● Excerpt provided
------------------------------------------------------------------------
Eriko MatsuiTaku YashiroMiyu TomitaHisako Tojo
After School Dice Club
Episode 1 also reviewed here: Anime 1st episodes 2019: A
Also known as: Houkago Saikoro Club
Medium: TV, series
Year: 2019
Director: Kenichi Imaizumi
Writer: Atsushi Maekawa
Original creator: Hiro Nakamichi
Actor: Eriko Matsui, Hisako Tojo, Kohei Amasaki, Kotori Koiwai, M.A.O, Marika Kono, Miyu Tomita, Saki Miyashita, Shun Horie, Takaya Kuroda, Taku Yashiro
Keywords: anime
Country: Japan
Language: Japanese
Format: 12 episodes
Website category: Anime 2019
Review date: 4 September 2022
Houkago Saikoro
Schoolgirls play board games. (Despite the title, most of them don't involve dice.) It's likeable. The girls are nice and the games are real. No names have been changed. You can google all of them and I recognised at least one game I own. This is surprisingly cool and it kept me watching the shelves and occasionally looking up something I didn't recognise on the internet.
Does it work as an anime, though? Would you watch twelve episodes of yourself playing Monopoly?
Answer: it's okay. I'd give it a mild recommendation. Don't expect a plot, although Midori wants to be a game designer and will try to design a game. Miki's shy and lacks confidence, but will grow as a result of getting dragged into games by the exuberant Aya. (She's also quite clever and tends to score better than Aya.) There's a surprisingly large supporting cast, including siblings, problem fathers, delinquent-looking best friends, ex-military shop owners, foreign game designers, school council presidents and more. The girls will happily play games with anyone and will, for instance, save the day for a grumpy child who'd been dragged on a failed day out by his parents.
The show teaches us about the importance to gaming culture of Germany, Alex Randolph and authorial credits for games designers. There's the debate about auteurs vs. playtesters in ep.6, which Midori is doomed to lose even if she fights her corner spiritedly. I also really liked the scene in ep.9 where the girls pull apart a traditional playground game and give it additional rules.
------------------------------------------------------------------------
● Record excerpts
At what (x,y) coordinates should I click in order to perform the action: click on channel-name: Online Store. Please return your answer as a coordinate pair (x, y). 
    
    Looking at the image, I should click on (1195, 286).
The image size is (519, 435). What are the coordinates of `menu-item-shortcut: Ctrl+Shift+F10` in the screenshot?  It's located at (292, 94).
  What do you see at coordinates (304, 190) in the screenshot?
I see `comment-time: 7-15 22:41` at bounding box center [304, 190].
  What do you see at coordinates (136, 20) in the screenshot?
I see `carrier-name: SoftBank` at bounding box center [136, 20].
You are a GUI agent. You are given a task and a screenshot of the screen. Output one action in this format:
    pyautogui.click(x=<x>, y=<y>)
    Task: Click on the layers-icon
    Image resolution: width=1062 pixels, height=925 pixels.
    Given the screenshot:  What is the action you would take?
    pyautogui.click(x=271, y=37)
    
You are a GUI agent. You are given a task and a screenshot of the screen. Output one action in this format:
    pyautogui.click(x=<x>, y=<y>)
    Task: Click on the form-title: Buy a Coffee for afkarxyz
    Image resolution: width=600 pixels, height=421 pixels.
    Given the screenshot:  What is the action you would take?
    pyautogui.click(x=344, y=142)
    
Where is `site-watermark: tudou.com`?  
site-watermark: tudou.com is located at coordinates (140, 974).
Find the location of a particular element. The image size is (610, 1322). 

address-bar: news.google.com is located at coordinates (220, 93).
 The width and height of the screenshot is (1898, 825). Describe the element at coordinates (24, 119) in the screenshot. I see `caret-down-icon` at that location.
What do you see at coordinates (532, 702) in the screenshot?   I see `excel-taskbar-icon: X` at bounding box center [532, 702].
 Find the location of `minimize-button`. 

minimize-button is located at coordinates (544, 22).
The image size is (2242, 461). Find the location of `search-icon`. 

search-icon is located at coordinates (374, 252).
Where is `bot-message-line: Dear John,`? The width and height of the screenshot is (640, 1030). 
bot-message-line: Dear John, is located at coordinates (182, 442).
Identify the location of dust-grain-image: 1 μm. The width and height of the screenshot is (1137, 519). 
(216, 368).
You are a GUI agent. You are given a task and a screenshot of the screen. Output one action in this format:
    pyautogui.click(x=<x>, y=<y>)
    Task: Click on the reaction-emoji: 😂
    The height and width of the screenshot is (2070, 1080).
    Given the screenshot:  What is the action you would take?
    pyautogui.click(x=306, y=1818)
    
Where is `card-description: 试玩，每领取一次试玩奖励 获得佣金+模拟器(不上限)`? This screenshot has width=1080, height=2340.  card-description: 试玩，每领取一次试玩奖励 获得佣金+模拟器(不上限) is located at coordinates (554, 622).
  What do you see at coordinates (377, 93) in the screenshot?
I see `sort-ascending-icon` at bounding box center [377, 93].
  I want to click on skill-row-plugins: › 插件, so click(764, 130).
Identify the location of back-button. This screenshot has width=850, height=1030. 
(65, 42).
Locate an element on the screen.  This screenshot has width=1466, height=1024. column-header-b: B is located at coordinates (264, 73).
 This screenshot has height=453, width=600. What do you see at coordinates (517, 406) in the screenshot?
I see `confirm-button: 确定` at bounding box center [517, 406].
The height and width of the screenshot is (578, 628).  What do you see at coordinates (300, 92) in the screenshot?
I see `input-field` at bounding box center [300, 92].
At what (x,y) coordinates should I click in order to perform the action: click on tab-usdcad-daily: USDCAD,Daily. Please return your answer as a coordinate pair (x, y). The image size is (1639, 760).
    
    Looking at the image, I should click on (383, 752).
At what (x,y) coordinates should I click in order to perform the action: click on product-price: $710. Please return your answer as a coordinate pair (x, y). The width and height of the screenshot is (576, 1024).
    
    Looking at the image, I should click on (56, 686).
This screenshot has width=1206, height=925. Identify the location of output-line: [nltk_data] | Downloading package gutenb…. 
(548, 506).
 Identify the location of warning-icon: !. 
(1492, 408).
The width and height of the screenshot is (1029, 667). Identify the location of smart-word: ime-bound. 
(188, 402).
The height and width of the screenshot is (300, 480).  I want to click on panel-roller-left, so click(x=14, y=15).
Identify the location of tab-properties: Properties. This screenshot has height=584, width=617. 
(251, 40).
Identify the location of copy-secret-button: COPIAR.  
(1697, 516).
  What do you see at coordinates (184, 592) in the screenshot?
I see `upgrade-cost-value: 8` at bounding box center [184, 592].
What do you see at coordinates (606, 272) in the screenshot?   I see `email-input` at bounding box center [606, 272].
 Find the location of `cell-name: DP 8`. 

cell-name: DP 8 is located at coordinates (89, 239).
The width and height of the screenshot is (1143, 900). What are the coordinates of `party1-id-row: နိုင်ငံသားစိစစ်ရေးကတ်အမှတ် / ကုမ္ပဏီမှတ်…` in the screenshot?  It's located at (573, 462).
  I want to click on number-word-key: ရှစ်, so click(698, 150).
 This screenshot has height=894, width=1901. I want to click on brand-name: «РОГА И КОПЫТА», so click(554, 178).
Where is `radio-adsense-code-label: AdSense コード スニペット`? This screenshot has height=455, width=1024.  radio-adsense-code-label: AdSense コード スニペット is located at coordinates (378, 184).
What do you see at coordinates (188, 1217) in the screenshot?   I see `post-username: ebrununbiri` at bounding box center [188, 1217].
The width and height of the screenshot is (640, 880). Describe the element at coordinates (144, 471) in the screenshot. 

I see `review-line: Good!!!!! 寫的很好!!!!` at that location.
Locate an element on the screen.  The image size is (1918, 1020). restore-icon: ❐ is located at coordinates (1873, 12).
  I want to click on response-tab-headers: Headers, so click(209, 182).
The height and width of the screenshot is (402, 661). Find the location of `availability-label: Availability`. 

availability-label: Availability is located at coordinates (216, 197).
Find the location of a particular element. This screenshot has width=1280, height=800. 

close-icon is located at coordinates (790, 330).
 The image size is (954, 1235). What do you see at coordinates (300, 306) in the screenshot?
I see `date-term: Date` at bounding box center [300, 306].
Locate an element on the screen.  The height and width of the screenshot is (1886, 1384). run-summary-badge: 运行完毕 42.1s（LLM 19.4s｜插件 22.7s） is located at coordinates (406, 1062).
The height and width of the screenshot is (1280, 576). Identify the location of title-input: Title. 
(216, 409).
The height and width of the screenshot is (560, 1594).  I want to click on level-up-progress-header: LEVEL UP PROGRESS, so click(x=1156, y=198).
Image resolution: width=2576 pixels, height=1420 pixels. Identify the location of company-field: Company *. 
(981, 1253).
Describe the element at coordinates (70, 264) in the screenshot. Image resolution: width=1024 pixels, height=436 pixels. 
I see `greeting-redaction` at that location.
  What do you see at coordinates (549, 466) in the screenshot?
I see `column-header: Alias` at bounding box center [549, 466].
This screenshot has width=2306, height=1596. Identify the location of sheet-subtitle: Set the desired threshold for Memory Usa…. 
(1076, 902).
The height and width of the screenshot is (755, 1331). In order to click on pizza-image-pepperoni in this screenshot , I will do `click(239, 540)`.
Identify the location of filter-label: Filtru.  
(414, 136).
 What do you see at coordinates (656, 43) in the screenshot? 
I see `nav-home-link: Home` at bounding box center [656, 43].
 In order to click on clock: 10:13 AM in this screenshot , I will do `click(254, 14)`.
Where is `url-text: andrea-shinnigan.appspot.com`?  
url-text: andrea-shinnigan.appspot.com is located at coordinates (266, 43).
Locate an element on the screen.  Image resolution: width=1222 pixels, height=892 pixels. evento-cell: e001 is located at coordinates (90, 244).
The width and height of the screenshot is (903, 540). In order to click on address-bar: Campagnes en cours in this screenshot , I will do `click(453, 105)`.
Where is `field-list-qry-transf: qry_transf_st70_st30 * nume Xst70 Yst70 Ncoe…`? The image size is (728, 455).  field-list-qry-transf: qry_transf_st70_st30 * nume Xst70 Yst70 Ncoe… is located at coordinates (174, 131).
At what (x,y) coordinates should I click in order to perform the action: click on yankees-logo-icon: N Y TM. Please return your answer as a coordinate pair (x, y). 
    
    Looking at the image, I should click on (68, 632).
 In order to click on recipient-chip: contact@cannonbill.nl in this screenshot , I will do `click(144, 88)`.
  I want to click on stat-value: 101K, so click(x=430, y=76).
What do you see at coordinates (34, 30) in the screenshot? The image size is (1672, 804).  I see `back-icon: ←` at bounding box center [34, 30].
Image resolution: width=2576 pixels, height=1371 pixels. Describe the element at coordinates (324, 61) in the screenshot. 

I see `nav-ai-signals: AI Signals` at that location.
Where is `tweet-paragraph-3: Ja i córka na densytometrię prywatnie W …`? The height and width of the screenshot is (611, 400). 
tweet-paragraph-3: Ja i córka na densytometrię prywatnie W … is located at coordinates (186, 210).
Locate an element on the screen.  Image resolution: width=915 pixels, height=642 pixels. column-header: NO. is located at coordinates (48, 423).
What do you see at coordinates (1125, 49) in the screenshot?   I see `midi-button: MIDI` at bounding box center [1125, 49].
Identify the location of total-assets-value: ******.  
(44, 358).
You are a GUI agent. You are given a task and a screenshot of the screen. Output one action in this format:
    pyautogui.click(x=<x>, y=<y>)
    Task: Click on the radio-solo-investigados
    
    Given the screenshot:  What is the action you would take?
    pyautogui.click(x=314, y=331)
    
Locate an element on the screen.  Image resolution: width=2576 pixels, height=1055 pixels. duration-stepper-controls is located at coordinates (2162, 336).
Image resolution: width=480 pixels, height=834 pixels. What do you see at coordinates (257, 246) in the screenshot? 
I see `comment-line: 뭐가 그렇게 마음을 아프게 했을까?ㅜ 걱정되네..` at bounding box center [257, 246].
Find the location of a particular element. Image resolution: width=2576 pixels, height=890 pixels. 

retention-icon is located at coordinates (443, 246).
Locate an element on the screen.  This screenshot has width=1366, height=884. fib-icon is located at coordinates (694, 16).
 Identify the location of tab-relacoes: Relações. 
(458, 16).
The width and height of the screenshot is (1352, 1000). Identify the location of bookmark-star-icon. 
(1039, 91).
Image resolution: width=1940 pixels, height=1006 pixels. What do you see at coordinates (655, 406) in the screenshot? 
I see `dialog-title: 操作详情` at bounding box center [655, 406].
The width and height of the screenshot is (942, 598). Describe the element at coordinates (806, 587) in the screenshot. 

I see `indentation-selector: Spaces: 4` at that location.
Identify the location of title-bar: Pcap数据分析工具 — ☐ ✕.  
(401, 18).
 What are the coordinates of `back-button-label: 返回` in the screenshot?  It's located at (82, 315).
------------------------------------------------------------------------
● To do
1/ In the After School Dice Club review, what does Midori want to be?
2/ Reproduce the part of the After School Dice Club review that opens with the words containing "Does it work" and closes with "by his parents.".
3/ Proceed with the After School Dice Club review, picking up after its last sentence.

● Answers given
1/ A game designer.

2/
Does it work as an anime, though? Would you watch twelve episodes of yourself playing Monopoly?
Answer: it's okay. I'd give it a mild recommendation. Don't expect a plot, although Midori wants to be a game designer and will try to design a game. Miki's shy and lacks confidence, but will grow as a result of getting dragged into games by the exuberant Aya. (She's also quite clever and tends to score better than Aya.) There's a surprisingly large supporting cast, including siblings, problem fathers, delinquent-looking best friends, ex-military shop owners, foreign game designers, school council presidents and more. The girls will happily play games with anyone and will, for instance, save the day for a grumpy child who'd been dragged on a failed day out by his parents.

3/
Less than half of each episode goes on actual game play. (I'm happy with this. I like board games, but I wouldn't watch a series of just that.) There's also character stuff, which is reasonably good.
The games include:
1. "Marrakech"
2. "Kakerlakenpoker"
3. "Incan Gold"
4. "6 Nimmt!", aka. "Take 6!"
5. "Goita", a traditional Japanese game that's played with what look like shogi pieces
6. Discussion of Midori's home-made game
7. "Monjiro" (dice with Japanese writing for making words) and "Survive: Escape From Atlantis" by Julian Courtland-Smith. (The anime calls the latter "The Island", though, which is its international name.) I bought the Atlantis game after seeing it in this episode and it's pretty good, but these days it makes our brains bleed out of our ears in this household because Misaki made us play it to death despite being too young to understand the concept of games. (It's very cut-throat and you're trying throughout to sabotage your opponents' rescue attempts and murder their explorers.) Incidentally, I've also heard good things about Courtland-Smith's "Lost Valley of the Dinosaurs".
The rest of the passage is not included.